--- WORK TASK ---
Go to the line holding "Instruction: Click the five-star rating icons" in the entries below and write out exactly every line down to and including the line holding "Given: Click the user profile photo thumbnail".

(RECORDED DATA)

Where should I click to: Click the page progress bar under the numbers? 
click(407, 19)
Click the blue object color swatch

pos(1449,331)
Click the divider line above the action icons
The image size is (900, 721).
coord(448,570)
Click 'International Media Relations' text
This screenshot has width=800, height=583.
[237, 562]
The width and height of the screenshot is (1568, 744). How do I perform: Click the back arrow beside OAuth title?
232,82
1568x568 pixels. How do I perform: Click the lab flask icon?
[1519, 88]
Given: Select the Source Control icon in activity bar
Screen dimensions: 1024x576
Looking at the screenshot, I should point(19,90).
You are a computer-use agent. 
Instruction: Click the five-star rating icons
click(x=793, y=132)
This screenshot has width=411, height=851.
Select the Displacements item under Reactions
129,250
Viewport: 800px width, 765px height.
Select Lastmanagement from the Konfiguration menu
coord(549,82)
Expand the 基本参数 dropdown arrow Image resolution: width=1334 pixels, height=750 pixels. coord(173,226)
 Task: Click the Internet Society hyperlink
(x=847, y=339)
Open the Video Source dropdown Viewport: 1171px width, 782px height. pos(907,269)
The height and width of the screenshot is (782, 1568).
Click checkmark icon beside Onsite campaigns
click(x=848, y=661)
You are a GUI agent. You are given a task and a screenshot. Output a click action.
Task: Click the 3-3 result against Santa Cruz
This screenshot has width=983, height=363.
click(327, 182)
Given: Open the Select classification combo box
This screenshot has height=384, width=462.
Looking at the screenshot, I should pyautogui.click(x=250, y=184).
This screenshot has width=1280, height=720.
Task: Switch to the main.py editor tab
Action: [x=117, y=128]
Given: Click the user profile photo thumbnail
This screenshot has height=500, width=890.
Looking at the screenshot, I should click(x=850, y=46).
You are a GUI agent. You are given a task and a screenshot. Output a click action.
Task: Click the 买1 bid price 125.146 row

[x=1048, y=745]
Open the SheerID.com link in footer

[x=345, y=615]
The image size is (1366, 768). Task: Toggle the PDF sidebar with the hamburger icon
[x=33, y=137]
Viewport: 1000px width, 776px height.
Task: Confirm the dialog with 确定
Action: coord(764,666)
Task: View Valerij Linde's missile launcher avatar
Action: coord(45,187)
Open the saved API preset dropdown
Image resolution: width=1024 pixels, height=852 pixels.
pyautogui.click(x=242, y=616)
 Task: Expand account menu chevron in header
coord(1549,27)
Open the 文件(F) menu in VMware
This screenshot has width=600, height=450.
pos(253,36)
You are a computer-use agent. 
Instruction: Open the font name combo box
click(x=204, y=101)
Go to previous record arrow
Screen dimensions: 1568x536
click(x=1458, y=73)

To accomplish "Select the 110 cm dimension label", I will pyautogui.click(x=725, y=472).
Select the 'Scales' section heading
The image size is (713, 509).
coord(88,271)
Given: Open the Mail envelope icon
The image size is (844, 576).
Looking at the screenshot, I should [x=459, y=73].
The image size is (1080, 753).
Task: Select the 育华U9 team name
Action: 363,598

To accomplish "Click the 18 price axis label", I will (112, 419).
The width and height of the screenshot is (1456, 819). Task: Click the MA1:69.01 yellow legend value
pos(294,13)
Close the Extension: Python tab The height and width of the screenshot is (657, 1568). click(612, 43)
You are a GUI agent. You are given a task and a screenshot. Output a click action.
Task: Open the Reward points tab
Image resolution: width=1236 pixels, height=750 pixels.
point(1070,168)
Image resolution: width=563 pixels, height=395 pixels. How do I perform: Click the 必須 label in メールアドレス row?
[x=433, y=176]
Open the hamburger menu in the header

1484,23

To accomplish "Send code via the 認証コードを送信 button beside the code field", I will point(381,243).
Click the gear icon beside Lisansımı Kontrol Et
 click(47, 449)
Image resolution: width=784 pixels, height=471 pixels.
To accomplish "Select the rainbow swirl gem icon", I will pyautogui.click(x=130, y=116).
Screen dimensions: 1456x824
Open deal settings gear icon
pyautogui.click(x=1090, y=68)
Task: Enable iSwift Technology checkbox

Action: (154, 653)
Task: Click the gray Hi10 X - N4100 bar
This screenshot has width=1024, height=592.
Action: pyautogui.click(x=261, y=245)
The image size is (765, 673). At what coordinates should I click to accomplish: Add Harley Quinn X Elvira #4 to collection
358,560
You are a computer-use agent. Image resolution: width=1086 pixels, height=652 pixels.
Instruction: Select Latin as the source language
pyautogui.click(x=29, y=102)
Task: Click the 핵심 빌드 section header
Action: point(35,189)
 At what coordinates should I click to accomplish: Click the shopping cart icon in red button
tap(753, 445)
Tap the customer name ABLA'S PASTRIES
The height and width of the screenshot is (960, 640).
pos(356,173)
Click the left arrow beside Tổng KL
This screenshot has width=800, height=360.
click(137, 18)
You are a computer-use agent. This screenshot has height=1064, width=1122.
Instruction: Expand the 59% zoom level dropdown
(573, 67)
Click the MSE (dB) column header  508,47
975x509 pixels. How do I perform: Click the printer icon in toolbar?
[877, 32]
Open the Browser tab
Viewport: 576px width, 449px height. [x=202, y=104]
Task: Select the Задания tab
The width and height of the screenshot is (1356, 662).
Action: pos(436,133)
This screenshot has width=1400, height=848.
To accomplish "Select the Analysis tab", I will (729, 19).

(End RECORDED DATA)

--- ANSWER TO THE EXERCISE ---
Instruction: Click the five-star rating icons
click(x=793, y=132)
This screenshot has width=411, height=851.
Select the Displacements item under Reactions
129,250
Viewport: 800px width, 765px height.
Select Lastmanagement from the Konfiguration menu
coord(549,82)
Expand the 基本参数 dropdown arrow Image resolution: width=1334 pixels, height=750 pixels. coord(173,226)
 Task: Click the Internet Society hyperlink
(x=847, y=339)
Open the Video Source dropdown Viewport: 1171px width, 782px height. pos(907,269)
The height and width of the screenshot is (782, 1568).
Click checkmark icon beside Onsite campaigns
click(x=848, y=661)
You are a GUI agent. You are given a task and a screenshot. Output a click action.
Task: Click the 3-3 result against Santa Cruz
This screenshot has width=983, height=363.
click(327, 182)
Given: Open the Select classification combo box
This screenshot has height=384, width=462.
Looking at the screenshot, I should pyautogui.click(x=250, y=184).
This screenshot has width=1280, height=720.
Task: Switch to the main.py editor tab
Action: [x=117, y=128]
Given: Click the user profile photo thumbnail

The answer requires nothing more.